The Allen version: Chuck is Jewish, which is half the screenplay right there. Then add a lot of shots of New York. Then the two actually fall in love, and date for a while, but decide it won't work out.
4. Rush Hour 3 as directed by John Huston
The real movie: Jackie Chan and Chris Tucker are back, and now they're fighting the Chinese mafia in Paris or something. Whatever. Hey, isn't it funny that they have trouble understanding each other?

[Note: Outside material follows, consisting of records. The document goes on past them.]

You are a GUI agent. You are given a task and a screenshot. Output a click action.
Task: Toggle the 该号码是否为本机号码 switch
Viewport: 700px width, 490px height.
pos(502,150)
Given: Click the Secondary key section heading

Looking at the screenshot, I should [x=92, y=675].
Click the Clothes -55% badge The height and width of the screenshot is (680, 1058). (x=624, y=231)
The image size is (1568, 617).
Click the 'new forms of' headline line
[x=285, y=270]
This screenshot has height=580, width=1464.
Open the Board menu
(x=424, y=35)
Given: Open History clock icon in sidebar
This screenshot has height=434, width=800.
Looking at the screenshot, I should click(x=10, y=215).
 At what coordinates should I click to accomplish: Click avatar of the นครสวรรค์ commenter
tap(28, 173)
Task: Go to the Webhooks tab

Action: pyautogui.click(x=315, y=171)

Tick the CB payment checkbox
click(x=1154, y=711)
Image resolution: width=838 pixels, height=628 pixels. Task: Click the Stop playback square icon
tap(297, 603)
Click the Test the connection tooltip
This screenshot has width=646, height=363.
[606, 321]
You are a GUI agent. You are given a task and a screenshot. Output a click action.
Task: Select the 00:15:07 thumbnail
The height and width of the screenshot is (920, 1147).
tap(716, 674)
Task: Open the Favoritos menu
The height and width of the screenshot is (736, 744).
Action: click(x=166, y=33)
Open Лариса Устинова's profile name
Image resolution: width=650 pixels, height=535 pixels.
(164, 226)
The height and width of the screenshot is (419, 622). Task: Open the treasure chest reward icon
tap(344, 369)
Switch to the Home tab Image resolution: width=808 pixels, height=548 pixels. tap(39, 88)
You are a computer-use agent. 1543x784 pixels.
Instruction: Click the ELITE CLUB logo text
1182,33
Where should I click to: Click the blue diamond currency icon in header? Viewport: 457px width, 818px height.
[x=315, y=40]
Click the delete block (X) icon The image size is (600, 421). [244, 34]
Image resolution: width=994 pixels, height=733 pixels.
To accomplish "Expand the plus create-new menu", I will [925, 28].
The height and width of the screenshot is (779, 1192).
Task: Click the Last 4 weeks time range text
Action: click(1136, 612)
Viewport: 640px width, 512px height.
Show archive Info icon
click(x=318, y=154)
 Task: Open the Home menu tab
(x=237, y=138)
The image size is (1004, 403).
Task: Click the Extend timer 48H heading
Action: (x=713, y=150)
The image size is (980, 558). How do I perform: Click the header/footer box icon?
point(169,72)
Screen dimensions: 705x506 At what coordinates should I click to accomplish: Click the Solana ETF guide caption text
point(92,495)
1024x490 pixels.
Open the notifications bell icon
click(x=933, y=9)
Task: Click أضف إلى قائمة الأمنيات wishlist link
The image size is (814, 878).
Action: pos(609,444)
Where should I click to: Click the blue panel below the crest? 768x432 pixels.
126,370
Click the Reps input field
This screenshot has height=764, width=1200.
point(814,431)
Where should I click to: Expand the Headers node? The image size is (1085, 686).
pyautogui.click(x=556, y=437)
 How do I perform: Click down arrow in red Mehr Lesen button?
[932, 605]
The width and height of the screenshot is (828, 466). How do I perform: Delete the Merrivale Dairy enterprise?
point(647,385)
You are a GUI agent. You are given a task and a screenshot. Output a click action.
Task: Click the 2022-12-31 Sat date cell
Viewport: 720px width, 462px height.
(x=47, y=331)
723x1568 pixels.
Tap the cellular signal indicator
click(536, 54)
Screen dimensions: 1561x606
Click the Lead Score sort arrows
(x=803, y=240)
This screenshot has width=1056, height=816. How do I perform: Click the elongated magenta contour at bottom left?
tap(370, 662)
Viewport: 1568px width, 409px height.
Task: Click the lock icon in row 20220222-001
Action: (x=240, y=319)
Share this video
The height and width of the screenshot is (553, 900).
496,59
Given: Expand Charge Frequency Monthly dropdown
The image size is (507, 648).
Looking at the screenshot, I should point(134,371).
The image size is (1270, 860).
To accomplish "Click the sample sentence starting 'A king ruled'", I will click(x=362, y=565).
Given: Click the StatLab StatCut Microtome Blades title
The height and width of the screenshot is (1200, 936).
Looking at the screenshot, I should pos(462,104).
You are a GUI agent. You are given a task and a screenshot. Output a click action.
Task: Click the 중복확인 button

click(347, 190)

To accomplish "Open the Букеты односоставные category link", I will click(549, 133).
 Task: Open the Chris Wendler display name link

The Huston version: Chan and Tucker (does anyone even know their character names?) are jaded cops who reluctantly go to Paris despite fatigue and indifference. They're hunting for an enigmatic and charismatic mobster who is smuggling a valuable and stolen amulet across country borders. Their search takes them to the Swiss Alps, where they get lost among the terrain. There are signs that the mobster was there, but they are difficult to follow. The days are long and the pair engages in lots of intense dialogue about life. Chan starts to go kind of nuts and becomes suspicious that Tucker wants to kill him, so he runs away while Tucker sleeps to hunt the villains on his own. Tucker awakes and figures that the bad guys have captured his trusted partner, so he goes in heated pursuit. He encounters the mobster and his posse, who outnumber him and shoot him to death. Chan, meanwhile, sets up a complicated trap utilizing his natural surroundings, which the villains fall into nicely. Victorious, Chan delivers a scathing monologue to his captives, and then walks off into the sunset.
5. Evan Almighty as directed by Orson Welles (and yes, I am familiar with Welles' directing career outside of Citizen Kane)
The real movie: In this sequel to Bruce Almighty, God (Morgan Freeman) warns Evan (Steve Carrell) of an impending flood, and instructs him to build an ark, a la Noah.
The Welles version: Evan grew up poor, but has worked his way up and became a successful businessman. Now rich and arrogant, he believes that he begins to hear the voice of God telling him to build an ark. He does. He alienates his family and friends and becomes a huge jerk. But he also employs lots of people to help, and soon creates a thriving ark-building empire. The police get word of this profitable operation and decide to steal it from Evan and claim it as their own, because it's an Orson Welles movie so the cops are corrupt. Evan doesn't really notice this, because one of his workers has a femme-fatale-ish wife who hangs around all day and flirts shamelessly with Evan, who falls hard for her. They make secret plans to escape together on the ark. But then the woman's husband turns up dead, with Evan as the prime suspect. Scared for his life, he forgets all about the woman and runs away. He falls ill, and unable to seek medical attention because the police would surely find him then, he dies alone, leaving a trail of broken hearts and corruption. Did I mention that all of the above is shadowy and full of deep-focus cinematography?
What other good makeovers can you think of?